The synergistic effect of proteasome inhibitor bortezomib and valproic acid (VPA), a histone deacetylase inhibitor, were investigated in this study. Co-treatment with VPA and bortezomib on acute myeloid leukemia (AML) and myelodysplastic syndrome (MDS) cell lines resulted in marked inhibition of proliferation and induction of apoptosis, including a striking increase in mitochondrial injury, caspase cascade activation, and altered expression of Bcl-2 family proteins. Moreover, combination treatment inhibited cyto-protective signaling pathways, including inactivation of nuclear factor κB (NF-κB), the extracellular signal-related kinase (ERK) and Akt pathways, and activated stress-related signaling pathway, including the c-jun N-terminal kinase (JNK) and p38 mitogen-activated protein kinase (p38) pathways.

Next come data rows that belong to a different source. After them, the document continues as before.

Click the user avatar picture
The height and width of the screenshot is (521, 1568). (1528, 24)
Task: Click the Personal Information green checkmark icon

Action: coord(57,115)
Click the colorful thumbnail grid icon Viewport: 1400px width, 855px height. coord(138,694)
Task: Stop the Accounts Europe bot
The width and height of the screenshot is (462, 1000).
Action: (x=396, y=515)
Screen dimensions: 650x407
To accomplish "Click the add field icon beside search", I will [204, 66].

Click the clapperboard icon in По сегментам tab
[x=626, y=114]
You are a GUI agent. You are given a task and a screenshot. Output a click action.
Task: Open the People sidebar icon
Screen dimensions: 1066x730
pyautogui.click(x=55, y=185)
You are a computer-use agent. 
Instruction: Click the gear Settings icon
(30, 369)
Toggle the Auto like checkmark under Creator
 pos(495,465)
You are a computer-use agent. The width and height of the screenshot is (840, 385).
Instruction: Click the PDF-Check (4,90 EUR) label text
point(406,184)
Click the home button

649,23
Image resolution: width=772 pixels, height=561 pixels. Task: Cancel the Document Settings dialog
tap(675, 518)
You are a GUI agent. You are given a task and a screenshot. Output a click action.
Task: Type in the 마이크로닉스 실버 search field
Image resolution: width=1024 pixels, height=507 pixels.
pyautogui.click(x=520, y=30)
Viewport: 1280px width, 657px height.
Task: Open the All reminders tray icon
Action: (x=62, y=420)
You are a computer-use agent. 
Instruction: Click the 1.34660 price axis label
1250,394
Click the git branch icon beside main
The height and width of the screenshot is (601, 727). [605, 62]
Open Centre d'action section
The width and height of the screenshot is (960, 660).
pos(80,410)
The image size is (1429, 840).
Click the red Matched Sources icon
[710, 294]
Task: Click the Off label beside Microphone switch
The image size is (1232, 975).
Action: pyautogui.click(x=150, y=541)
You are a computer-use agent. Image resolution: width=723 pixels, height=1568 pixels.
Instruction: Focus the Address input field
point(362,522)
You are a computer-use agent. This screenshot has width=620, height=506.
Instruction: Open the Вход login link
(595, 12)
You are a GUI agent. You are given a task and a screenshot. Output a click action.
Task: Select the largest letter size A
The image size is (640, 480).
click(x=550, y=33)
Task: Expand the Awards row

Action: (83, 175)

In addition, this regimen significantly caused G2/M phase arrest, while downregulating the expression of phospho-CDC2 and CyclinD1 as well as increasing p21(cip1). Furthermore, combination treatment efficiently induced apoptosis in primary AML/MDS cells, with little effect on normal cells. In summary, these findings indicate that combination treatment with VPA and bortezomib may be a potent therapy for AML/MDS malignancies.